The Body Language of Confidence: What to Do With Your Hands, Posture, and Eyes

Published May 1, 2026

The Two-Way Street

Amy Cuddy's research at Harvard Business School identified a feedback loop between body and mind: your posture doesn't just express your emotional state, it helps create it.

Adopting an expansive posture for two minutes before a stressful event (job interview, difficult conversation, presentation) measurably increases testosterone and decreases cortisol — the physiological markers of confidence and reduced stress.

Your body can lead your mind.

Posture: The Foundation

The confident baseline:

  • Spine tall, shoulders back and down (not pulled back unnaturally)
  • Weight evenly distributed
  • Head level, not tilted down or jutting forward
  • Feet roughly hip-width apart when standing

What undermines it: slumping, crossing arms, making yourself smaller. These are defensive postures your body adopts under stress — and then they signal stress back to your nervous system.

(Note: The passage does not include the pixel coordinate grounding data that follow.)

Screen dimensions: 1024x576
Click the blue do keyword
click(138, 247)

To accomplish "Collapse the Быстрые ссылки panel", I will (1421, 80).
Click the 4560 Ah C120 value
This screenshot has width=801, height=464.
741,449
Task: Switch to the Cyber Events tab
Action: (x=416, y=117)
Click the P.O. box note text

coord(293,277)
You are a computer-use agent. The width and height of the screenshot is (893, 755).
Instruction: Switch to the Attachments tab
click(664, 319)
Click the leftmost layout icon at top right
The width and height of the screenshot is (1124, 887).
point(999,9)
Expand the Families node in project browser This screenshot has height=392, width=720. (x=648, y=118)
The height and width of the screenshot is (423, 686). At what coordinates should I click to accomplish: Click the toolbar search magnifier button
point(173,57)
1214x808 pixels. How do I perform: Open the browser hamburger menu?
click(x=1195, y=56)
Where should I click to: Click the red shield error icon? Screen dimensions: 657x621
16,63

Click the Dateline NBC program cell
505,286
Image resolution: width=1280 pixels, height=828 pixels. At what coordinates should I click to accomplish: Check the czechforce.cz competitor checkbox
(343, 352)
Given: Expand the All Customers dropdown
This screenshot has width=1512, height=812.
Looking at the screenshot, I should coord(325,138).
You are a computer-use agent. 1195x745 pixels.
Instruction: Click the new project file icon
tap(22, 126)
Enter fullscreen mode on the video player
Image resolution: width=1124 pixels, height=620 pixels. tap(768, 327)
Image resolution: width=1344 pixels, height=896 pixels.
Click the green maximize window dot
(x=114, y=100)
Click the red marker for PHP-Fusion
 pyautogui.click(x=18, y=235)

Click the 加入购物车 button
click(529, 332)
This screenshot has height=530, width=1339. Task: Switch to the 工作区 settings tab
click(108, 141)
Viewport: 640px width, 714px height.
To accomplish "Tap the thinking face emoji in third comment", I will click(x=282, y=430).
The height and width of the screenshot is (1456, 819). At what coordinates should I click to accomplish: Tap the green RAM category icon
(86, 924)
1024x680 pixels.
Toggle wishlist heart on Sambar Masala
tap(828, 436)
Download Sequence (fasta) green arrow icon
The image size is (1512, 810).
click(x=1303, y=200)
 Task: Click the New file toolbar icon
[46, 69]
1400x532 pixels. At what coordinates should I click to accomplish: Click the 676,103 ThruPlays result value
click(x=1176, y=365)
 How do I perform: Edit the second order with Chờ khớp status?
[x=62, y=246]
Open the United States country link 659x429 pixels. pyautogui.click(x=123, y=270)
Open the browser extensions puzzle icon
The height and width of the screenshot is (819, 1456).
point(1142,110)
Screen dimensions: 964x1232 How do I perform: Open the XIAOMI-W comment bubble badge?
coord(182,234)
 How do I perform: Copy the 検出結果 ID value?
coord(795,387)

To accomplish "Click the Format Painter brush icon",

What to Do With Your Hands

This is what most people struggle with. The options:

What works:

  • Resting naturally at your sides (looks confident, feels weird at first)
  • Gesturing purposefully to illustrate points (adds energy, aids comprehension)
  • Steepling (fingertips touching, palms facing each other) — conveys thoughtfulness

What undermines you:

  • Crossing arms (defensive, closed)
  • Fidgeting (rings, hair, clothing) — signals anxiety
  • Hands in pockets when speaking (reduces expressiveness)
  • Hiding hands altogether (reduces trust, hands in view = nothing to hide)

Eye Contact: The Calibration Problem

Too little: evasive, uncertain, untrustworthy. Too much: aggressive, unsettling.

The calibrated range: maintain eye contact about 60-70% of the time in conversation. In a group setting, distribute eye contact rather than locking onto one person.

When you break eye contact, break it to the side, not down. Breaking eye contact downward signals submission; to the side signals thinking.

The Voice-Body Connection

Your voice and body language need to match. Confident words delivered with a collapsed posture cancel each other out. The body usually wins.

Before important interactions: stand up, shoulders back, take two slow breaths. It takes 20 seconds. The physiological effect is real.

The Practice Problem

Reading about body language doesn't change it. Deliberate practice does. The fastest method: video yourself in a mock presentation or conversation. Watch it without sound. What does your body say? Most people are surprised by what they see — and the awareness alone begins to change the behavior.